I don’t know if many of you are familiar with the work of Iris DeMint. One of her songs in particular has always spoken to me:
Sweet is the melody
So hard to come by,
So hard to make
Every note blend just right.
You lay down the hours
Without a trace
’Til a tune for the dancing
Is there in its place.
Writing books is the same thing—you lay down the hours without a trace, or at least, I do. Some of those hours are spent sitting here in my writing chair in the family room as I am just now, with my computer on my lap, my fingers on the keyboard, and with Mary and JoJo lying side by side on the hassock next to my knee. By the way, Mary has little patience with all this keyboarding stuff. When she reaches her limit, she comes over, puts her long doxie nose between my fingers and the keyboard, and brings typing to a sudden and complete stop.
Other hours are devoted to thinking about the story rather than typing in words. Those can happen when I’m driving my grandson to youth group or getting my steps.
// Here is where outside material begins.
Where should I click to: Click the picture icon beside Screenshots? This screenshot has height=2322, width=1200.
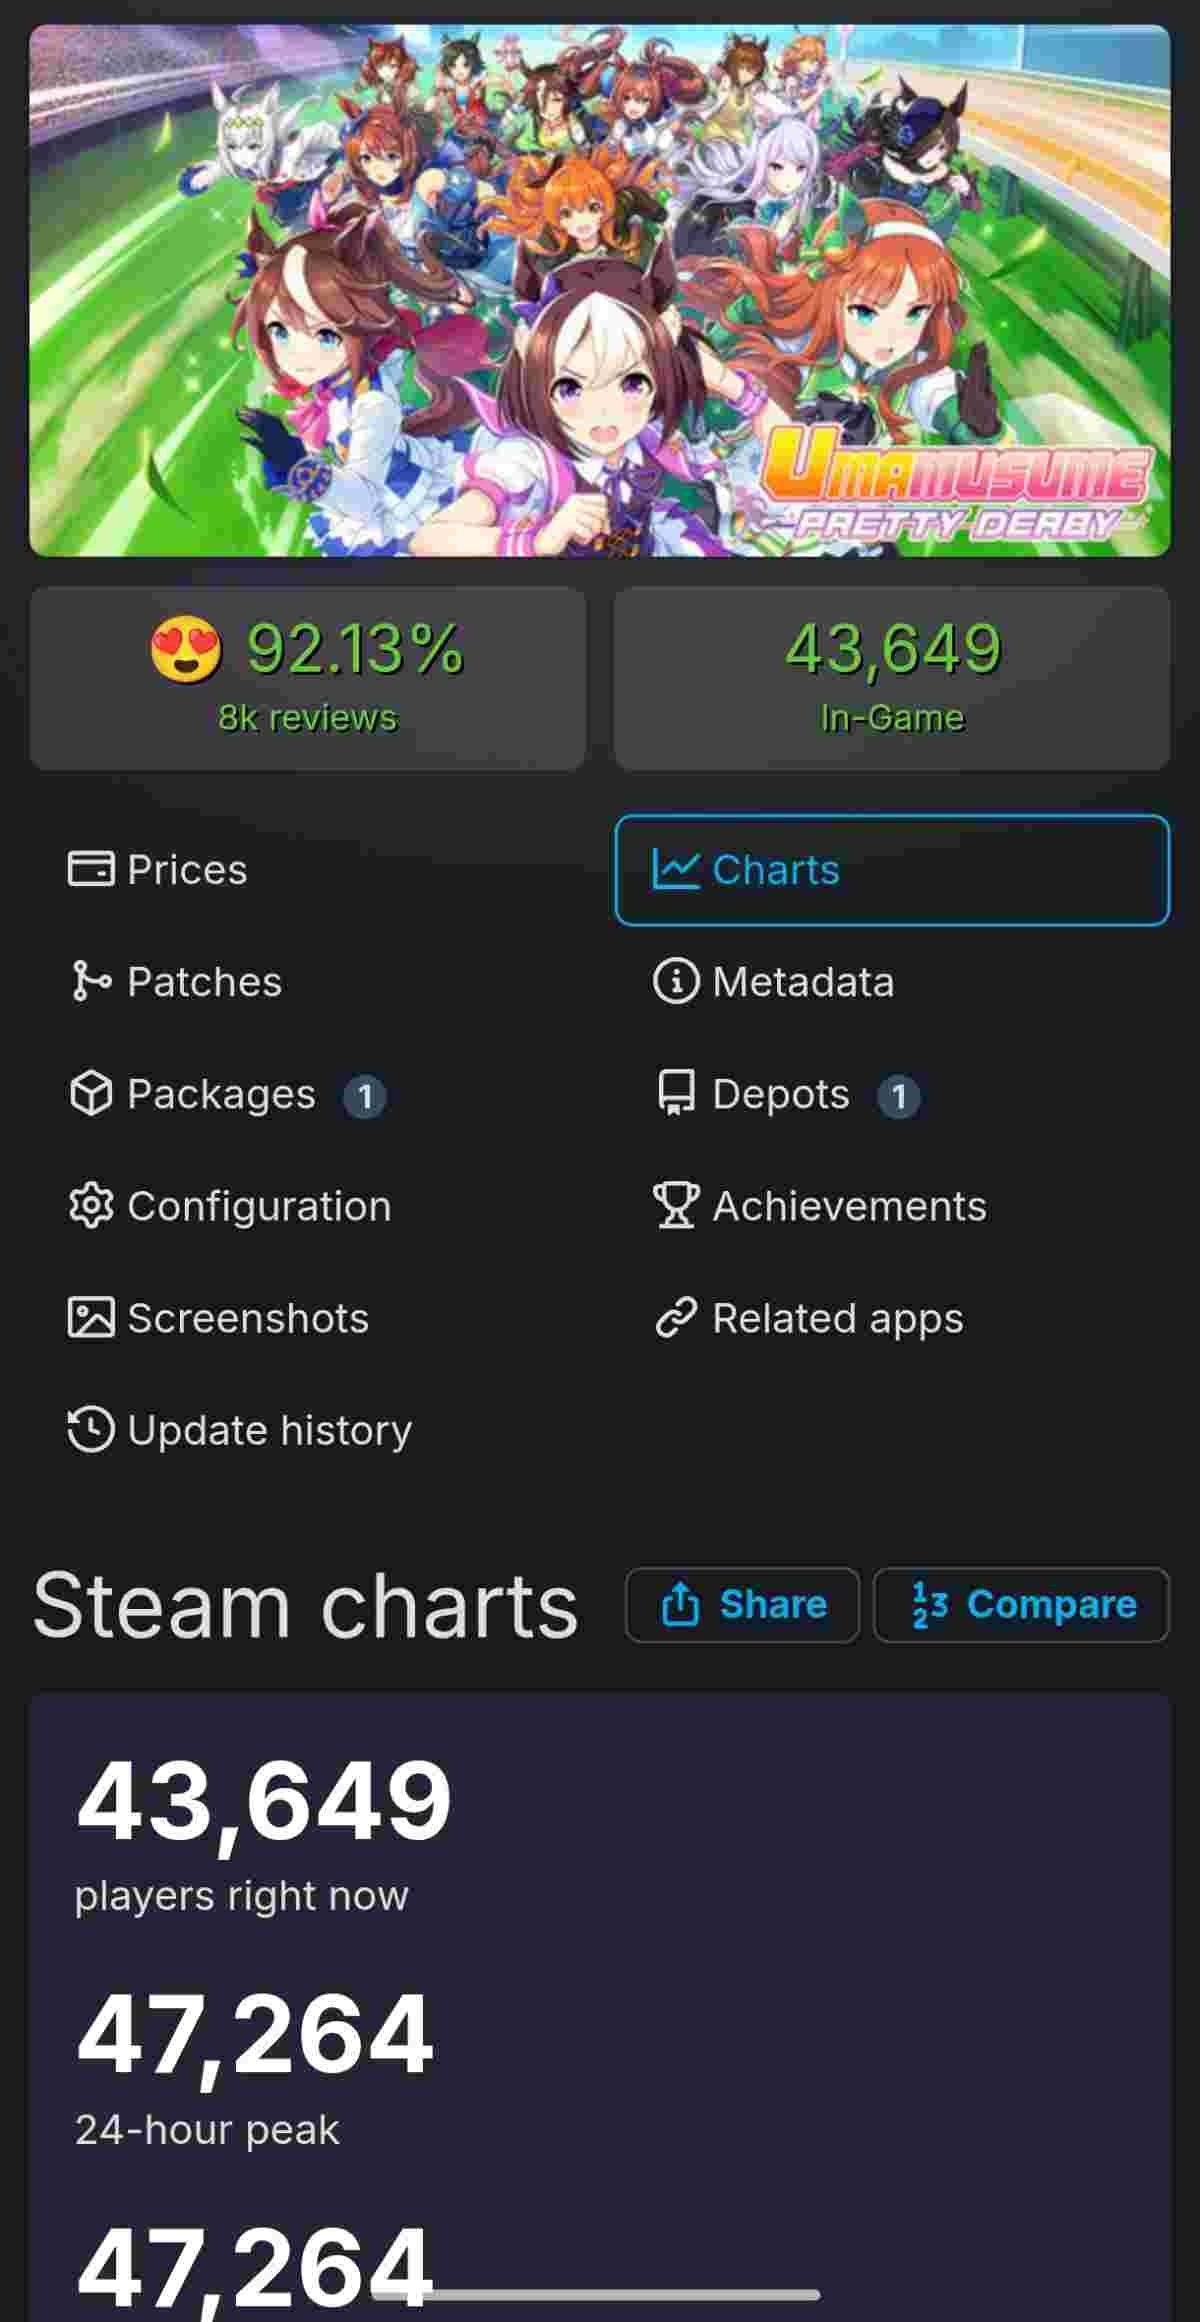91,1318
By the way, both inside steps and outside steps apply here. When characters become recalcitrant and won’t do what I need them to do to move the story forward, I often end up tossing and turning in bed for hours on end, an activity I refer to as “wrestling with the devil.” By the way, Mary doesn’t approve of that very much, either.
I learned early on in my writing career that characters don’t always do as they’re told. In the second Beaumont book, Injustice for All, I was seventy pages from the end of the story when I discovered that the person I thought was the killer didn’t do it. Readers were probably surprised when they discovered the identity of the bad guy. I know I was!
So here I am creeping up on the end of the next Ali book, Unfinished Business. I figured out some time ago that due to the location and the nature of the storyline, J.P. Beaumont would be making a cameo appearance in this book. The Beaumonts are written in the first person–in his voice and through his distinctive point of view. The Ali books are written in third person. My assumption was that in this book Beau’s part would be written in third person as well. Boy was I wrong about that! As soon as it was time for him to show up, there he was in all his curmudgeonly first person glory.
First person is how I know him, from the inside out. That’s how he’s been from the beginning, and it turns out I really couldn’t teach that old dog any new tricks.
It’s Wednesday. I have probably three more tiny chapters to write. By Friday of this week Unfinished Business should be finished. Maybe we’ll go out to celebrate. That’s what we usually do.
Oh, wait. It’s still Covid Season around here. Maybe we’ll celebrate the same way we celebrated our wedding anniversary years ago when we were snowed in. That anniversary dinner consisted of champagne and Honey Nut Cheerios.
Whatever we do, it’ll be A-Okay!
And then it’ll be time to start another book and lay down a few more hours without a trace.